Parresia anziché normali e consueti canali della prudenza diplomatica, invenzione di gesti più che ripetizione di tradizionali routine. Detta così, la geopolitica di Francesco, Papa preso alla fine del mondo, potrebbe essere ridotta a qualcosa di estemporaneo, legato al contingente e, in ultima istanza, tutto meno che programmata. L’opposto, insomma, di quel che fu l’epopea wojtyliana.

In realtà, la geopolitica di Jorge Mario Bergoglio – che probabilmente poco apprezzerebbe l’uso di tal termine – è molto più complessa e ha nel tema della periferia solo uno dei suoi cardini principali: “Il Papa ha fatto del mondo una città, non c’è politica interna e politica estera”, ha detto padre Antonio Spadaro, direttore della Civiltà Cattolica e assai vicino al Pontefice regnante. “Tutta sua la città”, scriveva questo giornale commentando un anno e mezzo fa l’omelia pronunciata a Central Park, nel corso della tappa newyorchese del viaggio negli Stati Uniti, proprio a rimarcare quanto la dimensione della metropoli sia ineludibile per comprendere il pontificato presente.

 

Un pontificato
che ha messo
al centro la città
come dimensione
in cui agire, innestando dinamismi. L'esempio della metropoli

Lo storico Andrea Riccardi ha parlato addirittura di una “teologia della città” alla base della missione del vescovo di Roma. Una teologia che ha sempre nella periferia il suo punto focale, paradossalmente centrale. “Lui non è un uomo che ha girato il mondo, ma ha vissuto con intensità la sua città, Buenos Aires, una tipica megalopoli dell’èra globale: lì – osservava Riccardi – ha scoperto il dramma delle periferie. Lui ha avuto l’intuizione di uscire, di andare nelle periferie e fare centro nelle periferie”. Un Papa che, diceva il diplomatico di carriera Pasquale Ferrara, autore de Il mondo di Francesco. Bergoglio e la politica internazionale (San Paolo editore), “si inserisce nelle fratture” globali, proponendo appunto gesti e offrendo la sua opera di facilitatore ove (e solo quando) richiesto.

 

C’è un’intervista del Papa illuminante rispetto alla sua visione geopolitica. Risale al marzo del 2015 e inopinatamente non è entrata nel catalogo delle più importanti del pontificato, surclassata da quelle, magari rilasciate a braccio, in cui a fare presa è stata la frase a effetto.
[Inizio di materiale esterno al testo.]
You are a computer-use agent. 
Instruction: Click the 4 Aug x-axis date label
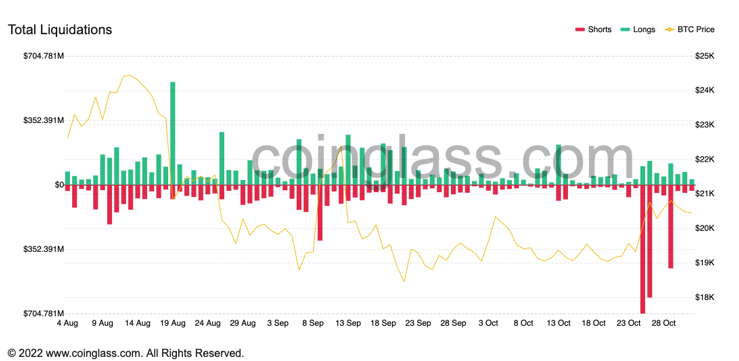click(x=67, y=324)
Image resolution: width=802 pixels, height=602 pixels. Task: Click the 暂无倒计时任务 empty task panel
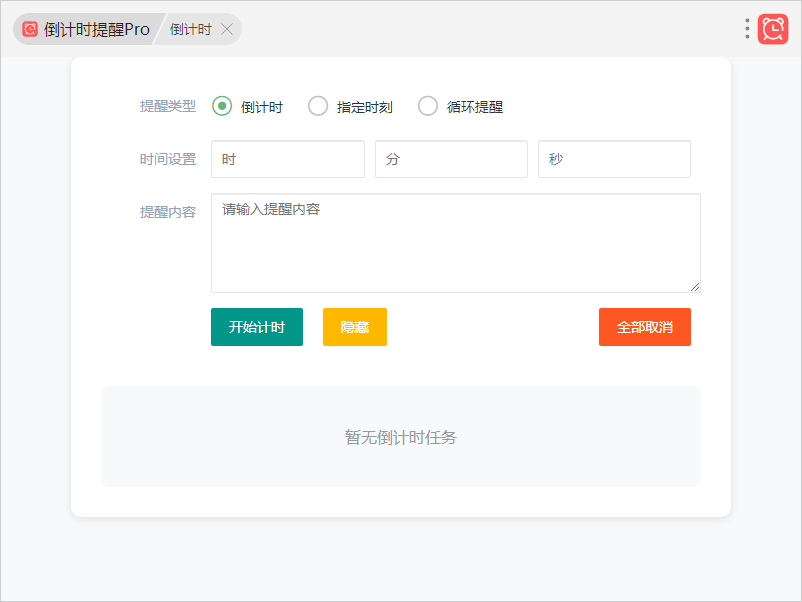(401, 437)
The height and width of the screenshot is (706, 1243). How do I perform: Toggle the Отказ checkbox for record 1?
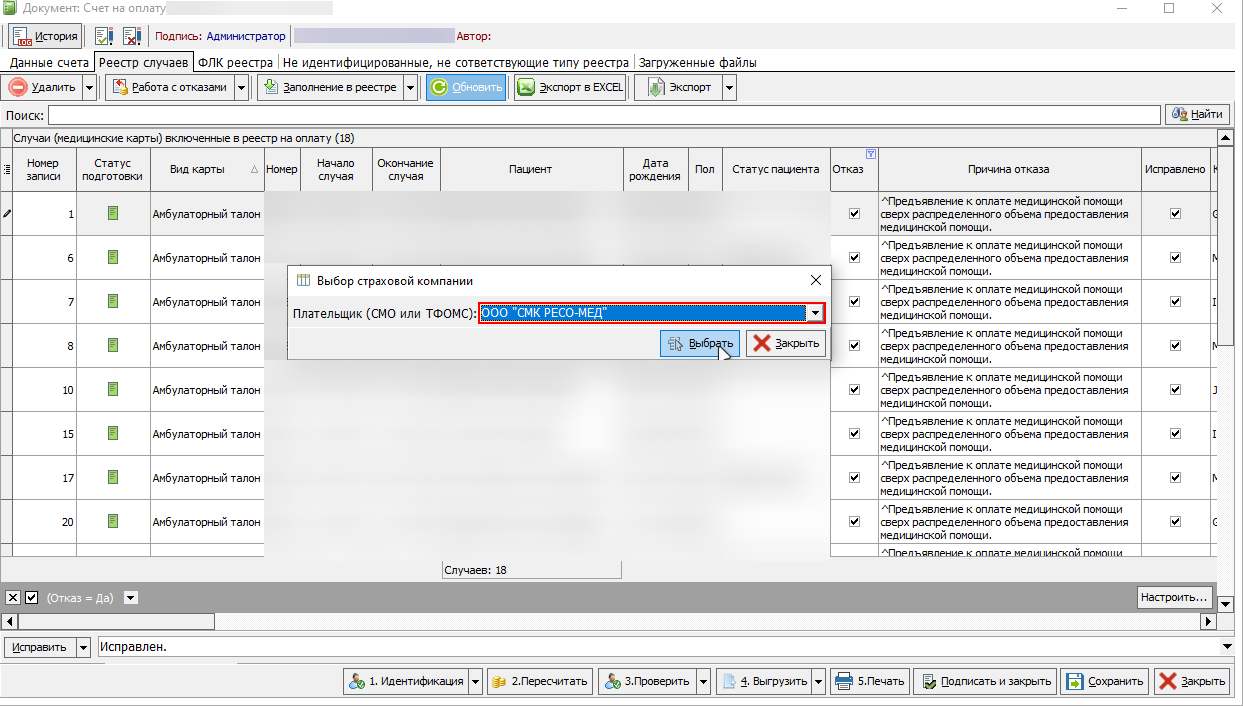click(x=854, y=213)
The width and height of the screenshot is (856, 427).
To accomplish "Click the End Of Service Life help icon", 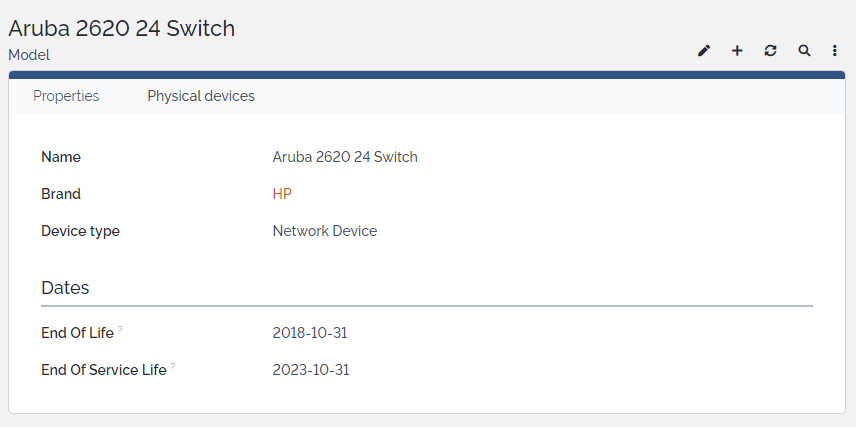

Francesco parlava al Càrcova News, una rivista pubblicata in una delle tante ville miseria della grande Buenos Aires. “Quando parlo di periferie”, diceva Bergoglio, “parlo di confini. Normalmente noi ci muoviamo in spazi che in un modo o nell’altro controlliamo. Questo è il centro. Nella misura in cui usciamo dal centro e ci allontaniamo da esso, scopriamo più cose e, quando guardiamo al centro da queste nuove cose che abbiamo scoperto, da nuovi posti, da queste periferie, vediamo che la realtà è diversa”. Perché, ed è questo il punto al cuore della questione, “una cosa è osservare la realtà dal centro e un’altra è guardarla dall’ultimo posto dove tu sei arrivato”. Quindi l’esempio, chiarissimo: “L’Europa vista da Madrid nel XVI secolo era una cosa, però quando Magellano arriva alla fine del continente americano, guarda all’Europa dal nuovo punto raggiunto e capisce un’altra cosa”.

 

Le mete scelte
per i viaggi apostolici hanno tutti la stessa matrice: partire
dalla periferia
per raggiungere
il centro

Il discorso, naturalmente, è utile a comprendere meglio l’atteggiamento di Bergoglio riguardo all’Europa. Le mete scelte per i viaggi in questo continente lo sottolineano in modo evidente: Lampedusa, Lesbo, l’Albania, la Georgia, l’Armenia, Sarajevo, Istanbul. Solo una breve puntata nel cuore geografico e politico europeo, la mezza giornata autunnale trascorsa a Strasburgo. Ma anche in quella circostanza, nella città più contesa della plurisecolare storia europea, posta sul confine tra Francia e Germania, ha usato i suoi discorsi per sferzare il vecchio moloch, che da generatore di processi e dinamismi è diventato vecchio, burocratizzato, incapace di rispondere con efficacia alle sfide della contemporaneità. “Che ti è successo, Europa?”, era la domanda più volte posta dal Pontefice. E lo stesso schema è individuabile nella scelta di recarsi nella Repubblica Centrafricana, nello Sri Lanka, nella periferica Corea dove pure i cattolici sono in crescita. “Tante tappe di un unico viaggio verso l’incontro e l’amicizia reciproca. Un viaggio che parte da Gerusalemme, ove nella fede cristiana tutto ha avuto origine”, diceva il cardinale Parolin. “Un cammino che si muove da oriente verso occidente, come è avvenuto per il primo annuncio del Vangelo, un itinerario che attraversa sensibilità storiche, culturali e religiose tra loro assai differenti, ma che trovano nella testimonianza del Vangelo il loro comune denominatore”.

 

 

Aiuta a semplificare il quadro, rendendolo più intellegibile, la figura del poliedro. Ogni qualvolta che il Papa spiega la sua attitudine circa la complessità globale, ricorre al poliedro. Dopotutto, questo è un mondo multipolare, e la multipolarità – sono sempre parole di Francesco – comporta “la sfida di un’armonia costruttiva, libera da egemonie”. Nel 2013, in un videomessaggio registrato per il Festival della dottrina sociale a Verona, il Pontefice disse che “la sfera può rappresentare l’omologazione, come una specie di globalizzazione: è liscia, senza sfaccettature, uguale a se stessa in tutte le parti. Il poliedro – aggiunse – ha una forma simile alla sfera, ma è composto da molte facce. Mi piace immaginare l’umanità come un poliedro, nel quale le forme molteplici, esprimendosi, costituiscono gli elementi che compongono, nella pluralità, l’unica famiglia umana”.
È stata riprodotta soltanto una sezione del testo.